Jakarta, BeritaKita – Presiden Joko Widodo disebut-sebut tengah memasuki babak akhir dari karier politiknya setelah sejumlah peristiwa politik dan hukum yang merugikan posisinya. Narasi tentang kemunduran Jokowi mencuat setelah berbagai sekutu politik yang dahulu mendukungnya mulai menjauh dan sejumlah tokoh di lingkaran dalamnya terseret kasus hukum.
Rinny Budoyo, reporter sekaligus narasumber, menyebut bahwa situasi yang menimpa Presiden Jokowi kini menyerupai “takdir yang tak terhindarkan.” Ia menggambarkan perubahan drastis dalam dinamika politik nasional sebagai pertanda bahwa kekuasaan Presiden ketujuh Indonesia tersebut mulai meredup.
“Semuanya sudah tampak di depan mata kita. Kita tahu hal ini bakal datang. Kita tahu Pak Jokowi enggak mungkin menghindari takdirnya,” ujar Rinny dalam laporannya.
Kondisi ini diperparah dengan menurunnya kesehatan Presiden Jokowi yang dikabarkan mengalami penyakit kulit parah. Situasi tersebut disebut muncul bersamaan dengan memburuknya posisi politik keluarganya. Putra bungsunya, Gibran Rakabuming Raka, tengah dihadapkan pada desakan pemakzulan dan tuduhan ijazah palsu, sementara menantunya, Bobby Nasution, dibayangi kasus korupsi di Sumatera Utara.
Dari sisi kekuasaan, perlahan namun pasti, Presiden Prabowo Subianto mulai mengambil alih kendali atas lembaga-lembaga strategis yang sebelumnya berada di bawah pengaruh Presiden Jokowi. Pertemuan diam-diam Prabowo dengan Ketua Umum PDIP Megawati Soekarnoputri disebut sebagai titik balik arah politik nasional.
Setelah pertemuan tersebut, sejumlah posisi penting yang sebelumnya dipegang oleh orang-orang dekat Jokowi mulai digantikan. Posisi Menteri BUMN Erick Thohir, juru bicara Hasan Nasbi, hingga Menteri Budi Arie terkena imbas perombakan kekuasaan. Kasus hukum pun menimpa nama-nama seperti Bahlil Lahadalia hingga Tito Karnavian. Kejaksaan Agung bahkan mendapat pengamanan langsung dari institusi militer, yang memperkuat aroma militerisasi dalam pemerintahan.

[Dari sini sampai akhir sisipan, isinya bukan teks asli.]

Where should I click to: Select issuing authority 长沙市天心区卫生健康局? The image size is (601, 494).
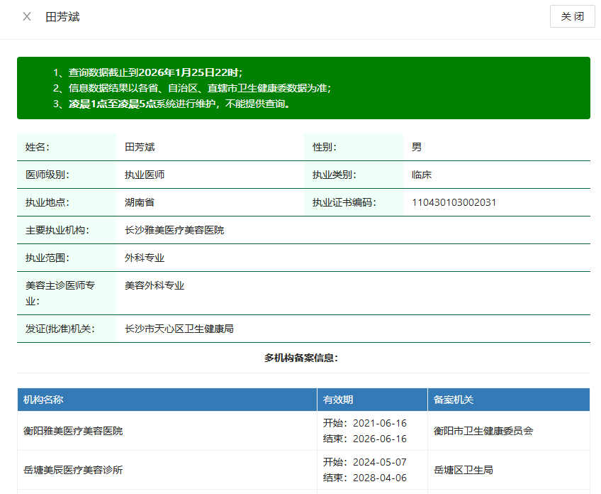[179, 329]
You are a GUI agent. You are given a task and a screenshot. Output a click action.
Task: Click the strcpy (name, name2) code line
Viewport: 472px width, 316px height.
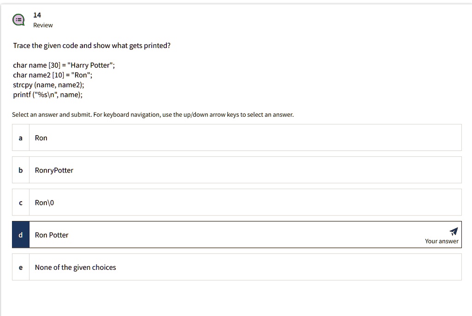point(48,84)
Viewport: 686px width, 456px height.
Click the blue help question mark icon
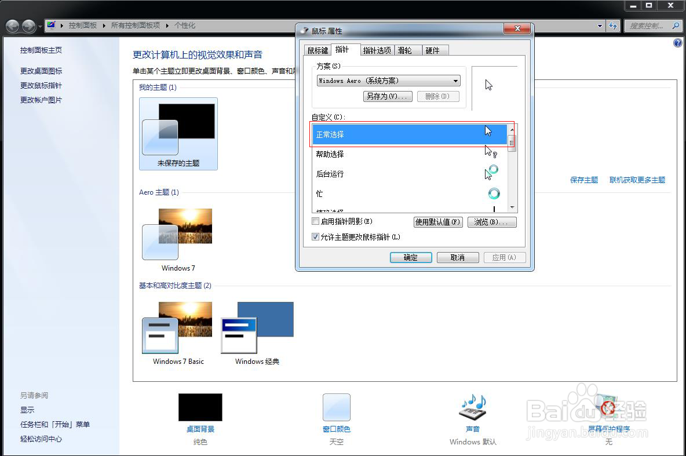click(x=677, y=43)
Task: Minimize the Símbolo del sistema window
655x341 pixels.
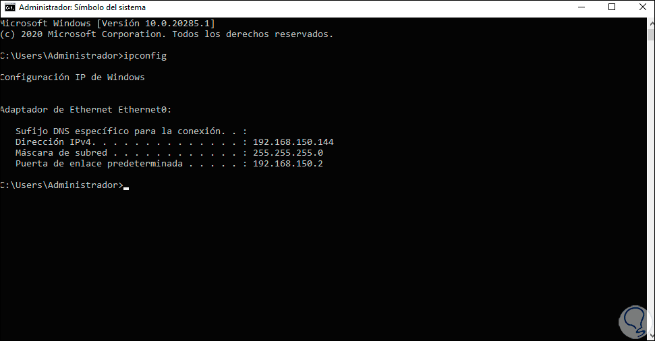Action: (x=581, y=7)
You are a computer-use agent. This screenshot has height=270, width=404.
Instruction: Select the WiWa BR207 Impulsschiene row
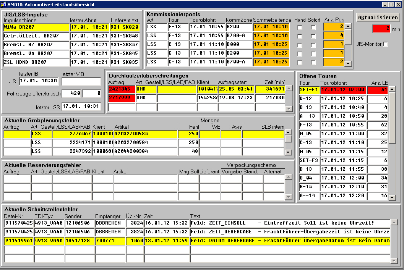(36, 27)
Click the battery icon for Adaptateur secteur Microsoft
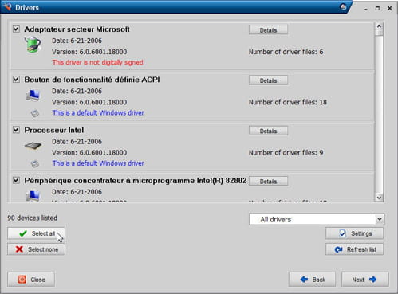The width and height of the screenshot is (398, 294). click(x=33, y=45)
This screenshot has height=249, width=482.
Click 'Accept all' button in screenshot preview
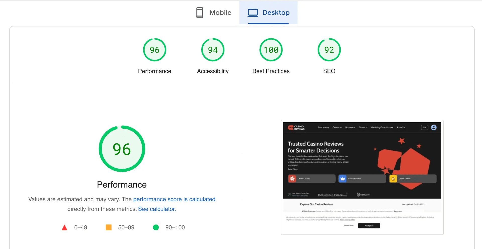pyautogui.click(x=369, y=226)
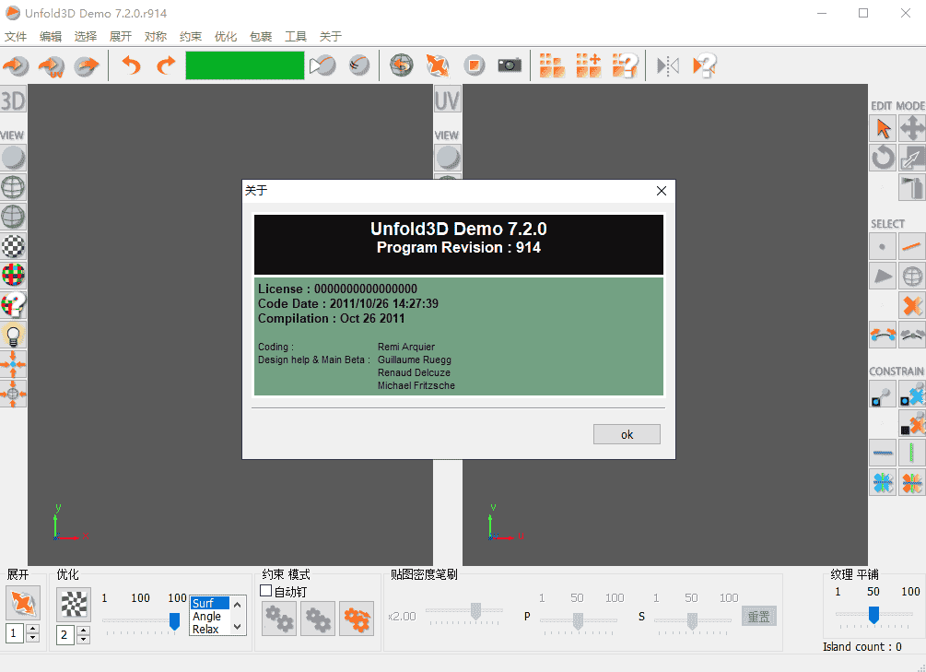Viewport: 926px width, 672px height.
Task: Enable the 自动钉 checkbox
Action: click(264, 592)
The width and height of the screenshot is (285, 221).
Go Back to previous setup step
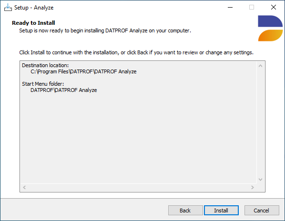tap(185, 211)
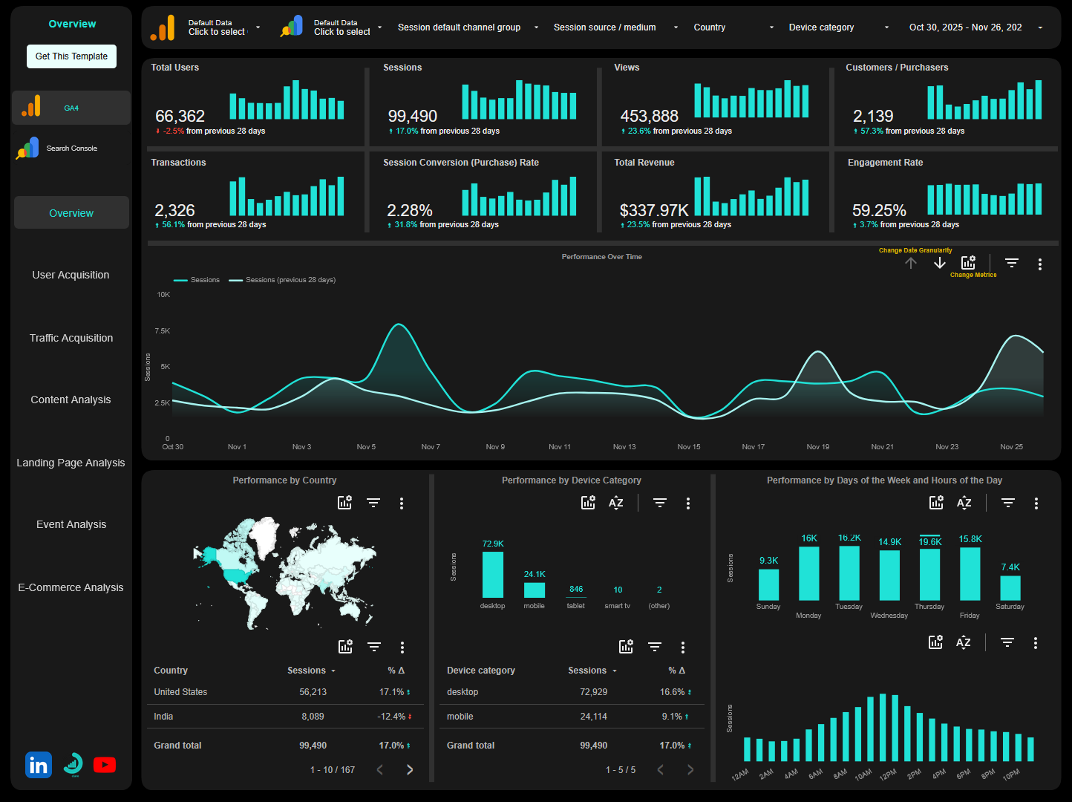Click the LinkedIn icon in the sidebar

click(38, 764)
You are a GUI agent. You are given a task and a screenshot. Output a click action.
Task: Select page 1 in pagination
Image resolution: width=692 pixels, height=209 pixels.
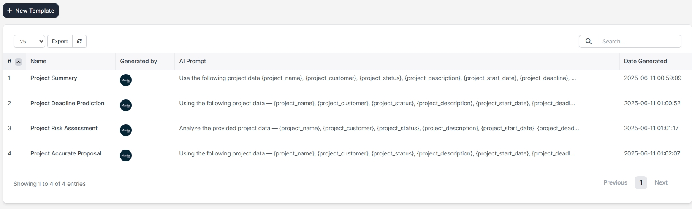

Menurut laporan, tentara kini mulai masuk ke berbagai posisi sipil strategis, termasuk perpajakan dan bea cukai. Di saat bersamaan, lembaga penegak hukum seperti KPK dan kepolisian mulai menunjukkan sikap yang tak lagi berpihak kepada Jokowi.
Kapolri Listyo Sigit Prabowo, yang selama ini dikenal loyal kepada Presiden Jokowi, bahkan menunjukkan gestur penghormatan kepada Megawati Soekarnoputri dalam sebuah acara, mencium tangannya sebagai simbol pengalihan dukungan politik.

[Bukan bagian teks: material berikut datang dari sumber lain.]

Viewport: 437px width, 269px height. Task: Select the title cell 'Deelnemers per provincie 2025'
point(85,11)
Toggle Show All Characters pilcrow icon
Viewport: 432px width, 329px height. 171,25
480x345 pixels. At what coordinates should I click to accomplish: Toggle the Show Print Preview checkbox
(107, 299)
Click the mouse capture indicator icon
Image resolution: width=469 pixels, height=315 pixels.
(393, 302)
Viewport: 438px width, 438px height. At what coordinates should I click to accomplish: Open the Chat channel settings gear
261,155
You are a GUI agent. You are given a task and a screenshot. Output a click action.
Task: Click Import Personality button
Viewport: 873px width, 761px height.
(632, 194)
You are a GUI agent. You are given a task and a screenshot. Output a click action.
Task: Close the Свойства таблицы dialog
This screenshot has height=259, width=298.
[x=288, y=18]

Sementara itu, Komisi Pemberantasan Korupsi (KPK) turut bergerak cepat dengan menangkap tangan orang dekat Bobby Nasution dalam kasus korupsi proyek infrastruktur bernilai lebih dari Rp200 miliar. Langkah ini mempertegas bahwa kekuasaan yang dulu tak tergoyahkan kini mulai retak dari dalam.

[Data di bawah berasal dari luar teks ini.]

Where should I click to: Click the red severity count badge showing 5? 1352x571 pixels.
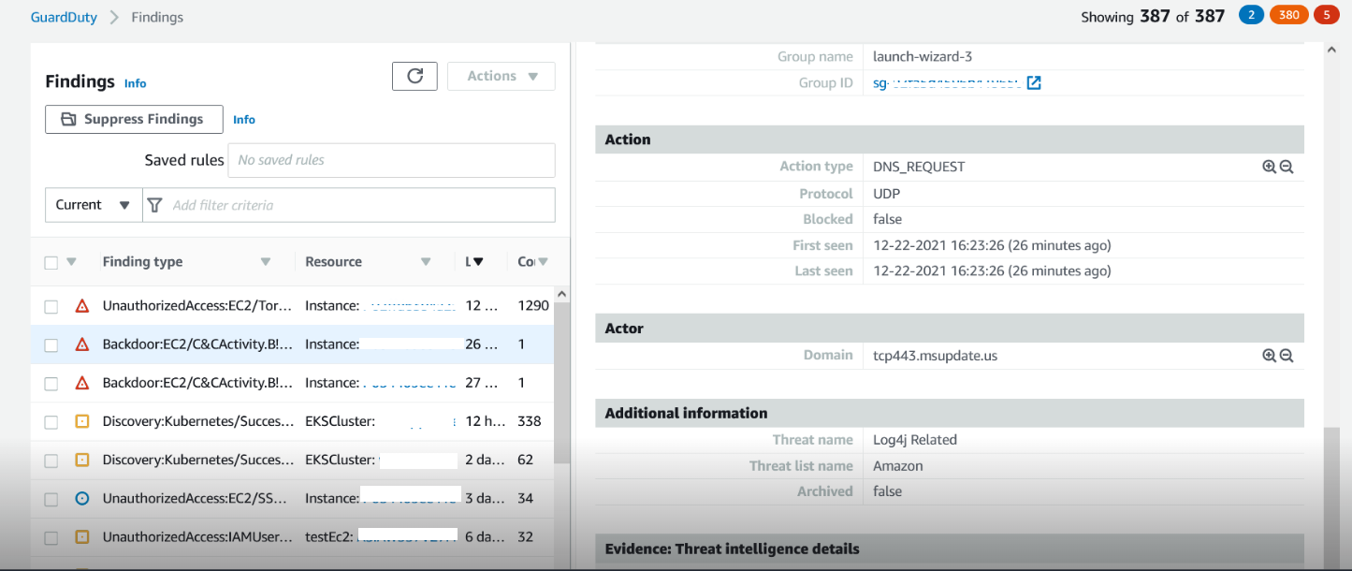[1326, 14]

Rinny Budoyo menambahkan bahwa dinamika politik saat ini menandai betapa sendirian Presiden Jokowi menghadapi badai. Ia menilai bahwa sudah saatnya tokoh-tokoh yang dulu tulus mendukung Jokowi kembali hadir untuk membimbingnya keluar dari dunia politik dengan bermartabat.
“Mereka harus membantu Pak Jokowi buat bisa berhenti, buat bisa pensiun dengan bijaksana, buat tidak cawe-cawe lagi di urusan politik,” tegas Rinny.
Perubahan yang cepat dan terkesan senyap ini dinilai sebagai proses alami dari sebuah transisi kekuasaan. Kini, banyak kalangan menganggap masa keemasan Presiden Jokowi telah berada di ujung jalan. Narasi spiritual bahkan mengaitkan kondisi kesehatannya yang memburuk dengan perjalanannya ke Vatikan—sebuah simbol keheningan yang membawa pesan mendalam bagi akhir kekuasaan.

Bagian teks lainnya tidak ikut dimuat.